WRITTEN TASK = Retype everything in the records below from the line containing "You are a computer-use" down to the line containing "click(x=339, y=17)", with both of those lines included.

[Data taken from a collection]
= = = =

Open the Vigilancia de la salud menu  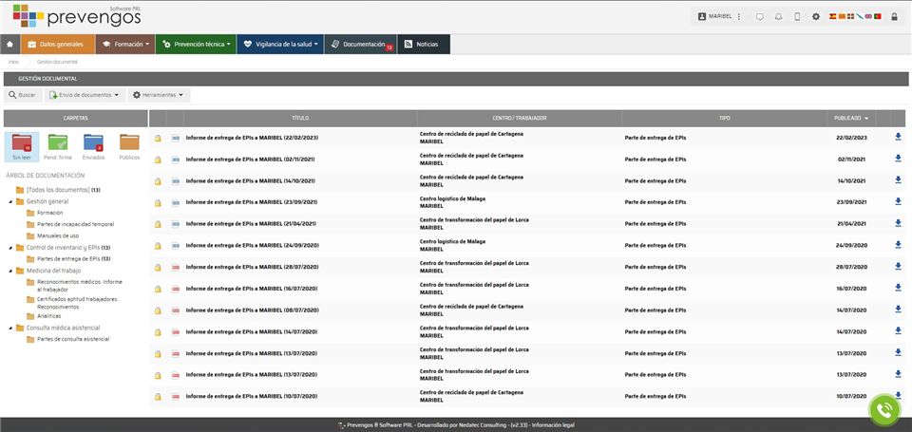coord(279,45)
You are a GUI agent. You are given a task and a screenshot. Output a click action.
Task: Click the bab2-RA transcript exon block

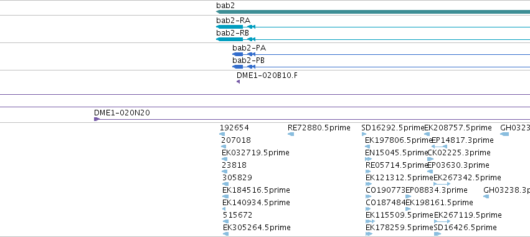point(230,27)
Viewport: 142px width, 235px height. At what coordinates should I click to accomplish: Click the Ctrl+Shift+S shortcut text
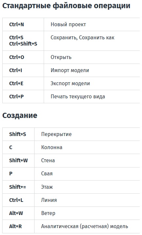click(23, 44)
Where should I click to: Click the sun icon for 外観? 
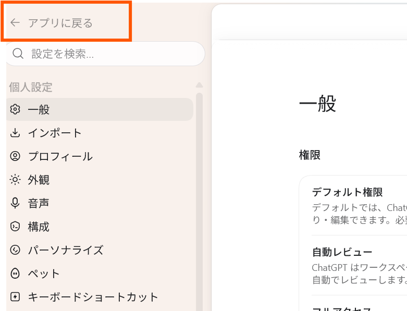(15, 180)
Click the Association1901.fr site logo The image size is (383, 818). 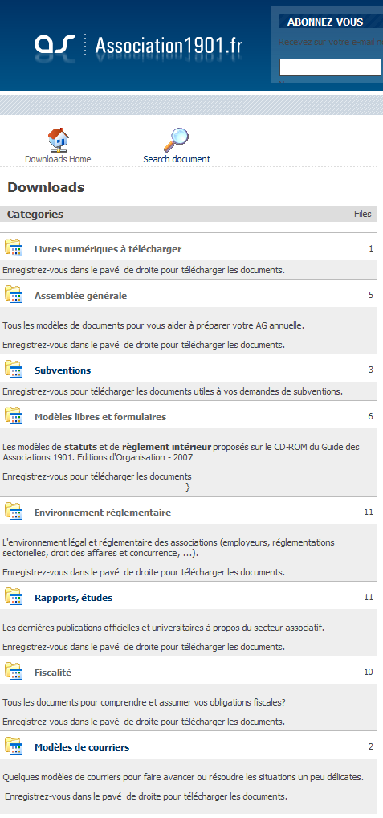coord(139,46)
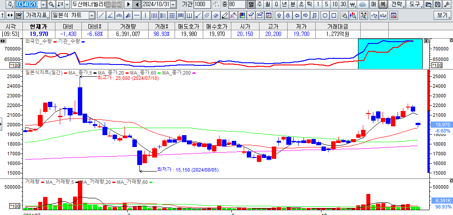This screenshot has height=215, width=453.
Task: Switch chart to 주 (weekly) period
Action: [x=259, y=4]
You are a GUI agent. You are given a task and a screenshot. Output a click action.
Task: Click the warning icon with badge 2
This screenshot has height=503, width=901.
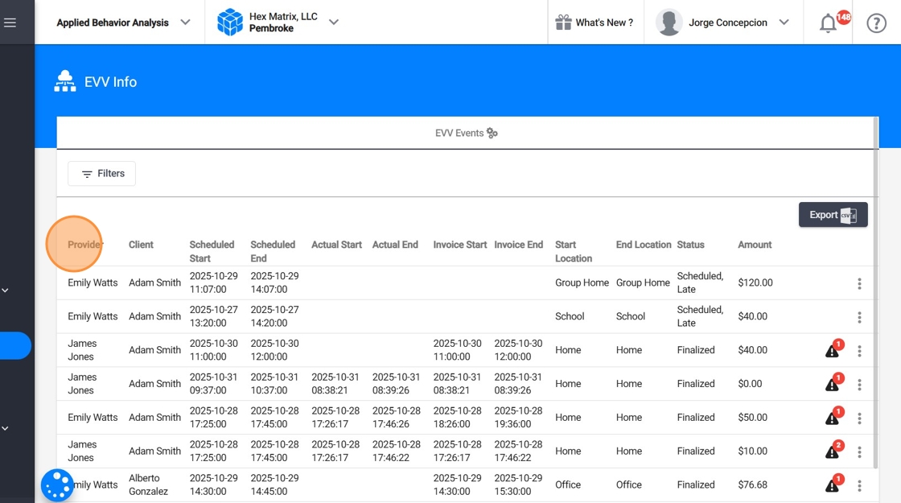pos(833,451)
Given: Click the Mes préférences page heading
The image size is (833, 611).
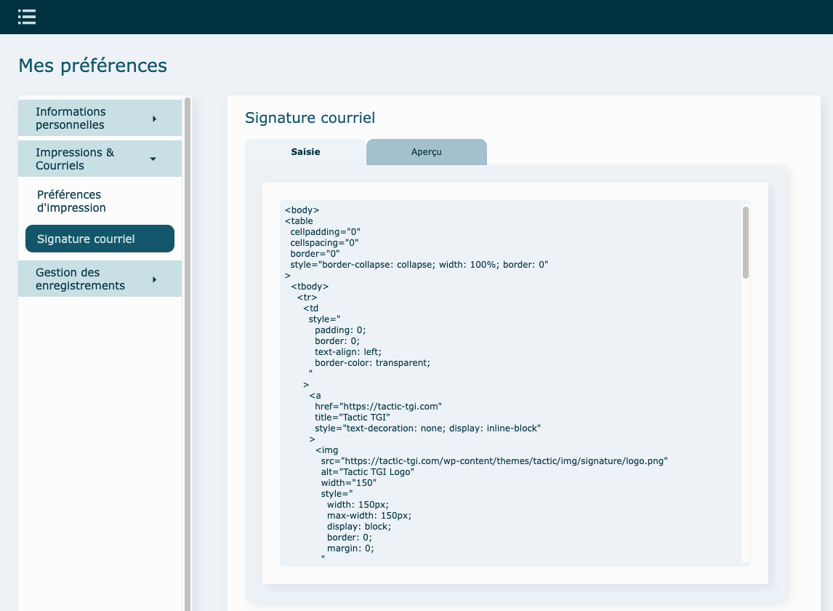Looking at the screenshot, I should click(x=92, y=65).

= = = =

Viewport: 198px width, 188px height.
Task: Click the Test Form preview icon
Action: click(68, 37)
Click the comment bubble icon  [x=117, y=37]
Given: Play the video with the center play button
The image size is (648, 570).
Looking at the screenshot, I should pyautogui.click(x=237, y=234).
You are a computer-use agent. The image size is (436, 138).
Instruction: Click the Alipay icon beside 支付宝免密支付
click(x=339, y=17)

= = = =

RESULT =
You are a computer-use agent. The image size is (436, 138).
Instruction: Click the Alipay icon beside 支付宝免密支付
click(x=339, y=17)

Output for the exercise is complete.